*REQUIREMENT*
Report each line of the entries that contains the word "computer", copied in full.

*RECORDS TO USE*

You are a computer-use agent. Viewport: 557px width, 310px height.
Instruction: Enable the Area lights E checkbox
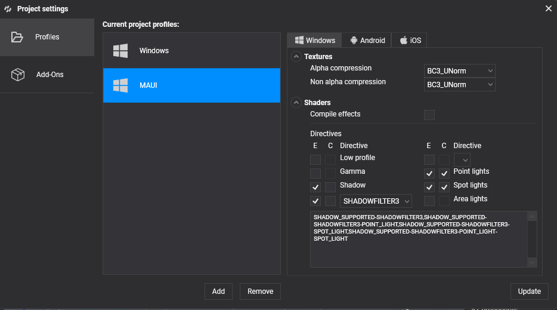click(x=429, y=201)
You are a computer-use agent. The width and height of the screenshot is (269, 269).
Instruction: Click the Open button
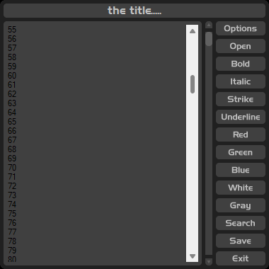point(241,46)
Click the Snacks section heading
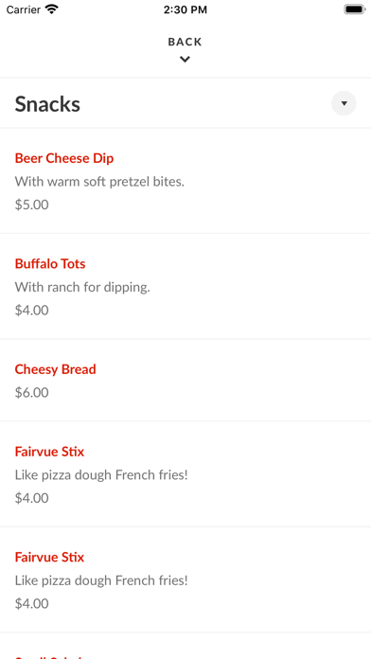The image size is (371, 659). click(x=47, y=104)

*RESPONSE*
You are a computer-use agent. Viewport: 557px width, 310px height.
You are a computer-use agent. The width and height of the screenshot is (269, 269).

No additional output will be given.